Franny Glass taught me the Jesus Prayer when I was 13 or 14. JD Salinger’s Franny and Zooey was the first adult book that changed my world, and Zooey was more or less disposable. My interest was in Franny, the freshman at Yale, youngest of a family of strange and exceptional people, trying to pray incessantly and winding up having a nervous breakdown on her parents’ couch. I identified with her. My best friend, Jennifer, was also devoted to F&Z, and she sent me a copy of The Way of a Pilgrim, the Russian Orthodox text Franny carries around with her in her bag, as a gift. It is the story of a man wandering on foot and encountering various teachers, one of whom gives him the practice of repeating the Jesus Prayer ceaselessly. It was the first spiritual book in the Christian tradition I ever read, other than the Gospels themselves. Before that, I had mostly read mythology, and for a while I was interested in books on Wicca and neo-paganism and the occult. Then I discovered Buddhism, and, as senior in high school, I wrote a term paper on Eastern philosophy in Salinger’s work, which is now lost to the sands of time. It wasn’t until I was 23, after I had experienced something I could not explain that somehow revealed the significance of the Cross to me, that I began to take Christianity seriously.
The Jesus Prayer is still my favorite mantra.
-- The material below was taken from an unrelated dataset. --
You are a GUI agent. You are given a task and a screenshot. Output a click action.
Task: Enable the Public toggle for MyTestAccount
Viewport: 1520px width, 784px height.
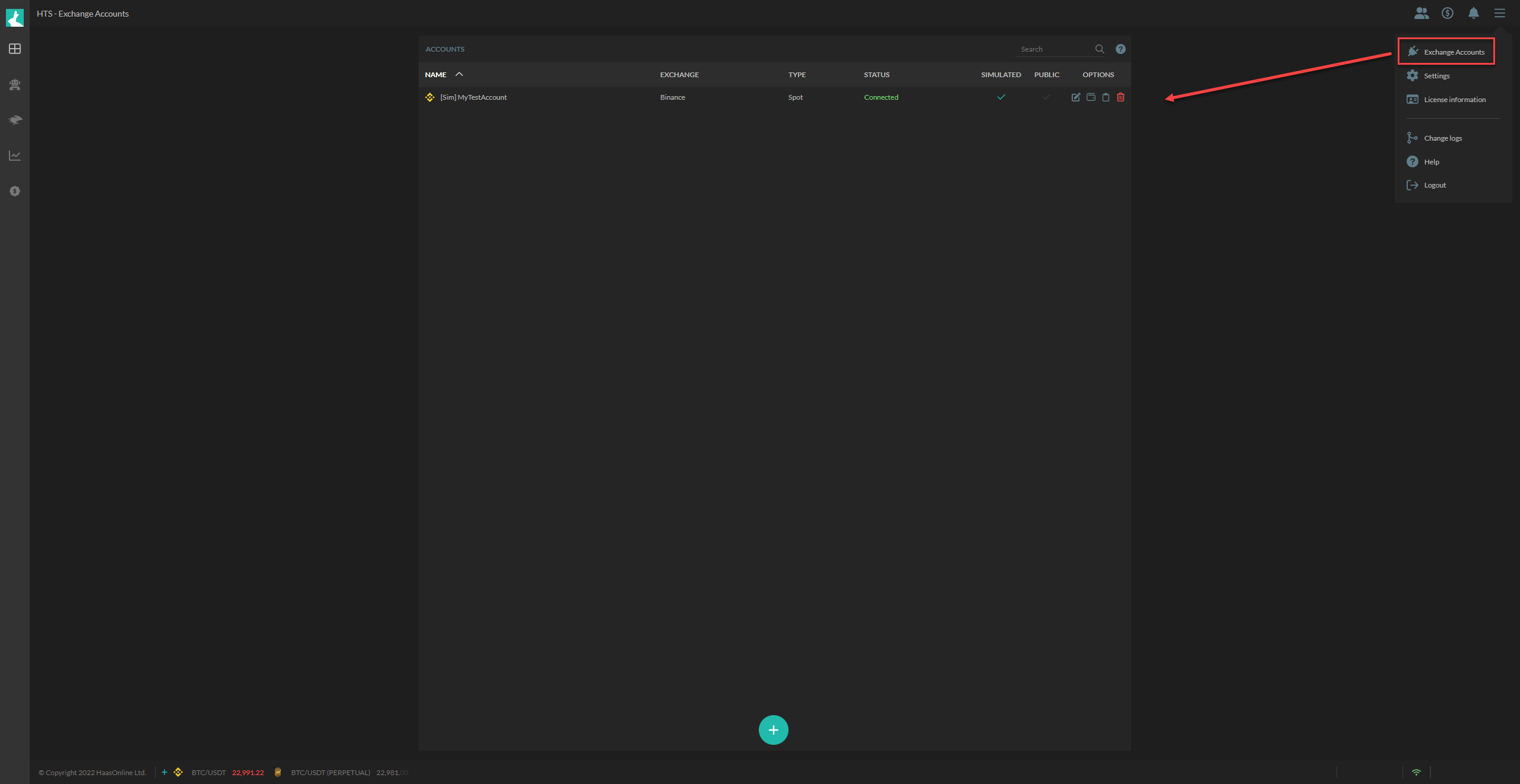pyautogui.click(x=1046, y=97)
There are other prayers that I use. The Serenity Prayer feels like home to me (I accompanied my parents to AA meetings as a child, and we always seemed to have a tapestry of the Serenity Prayer hanging on a wall.) The Lord’s Prayer/Our Father is something I seem to have known all my life, even though I rarely went to church growing up, and I came to appreciate it more after reading commentaries by St. Teresa and Simone Weil. I remember repeating it in my mind through two hour tai chi/kung fu classes at the Shaolin Center I went to in New York. When I was praying the Divine Office consistently, I used to wake up with O God, come to my aid, O Lord, make haste to help me already on my lips. When I am meditating I often find myself chanting gate gate pāragate pārasaṃgate bodhi svāhā from the Heart Sutra in my mind, or simply calling the name Avalokiteshvara (the boddhisatva of compassion). But none of the other mental prayers I know arise in my mind as spontaneously or as frequently in everyday life as the Jesus Prayer. I’ll say it to myself as I’m falling asleep at night, without even realizing that I’ve started. I say it when I get distracted. I say it when I feel sorrow. I say it when I’m waiting in line for communion at Mass. I don’t say it ceaselessly, but never seems to be far from my heart.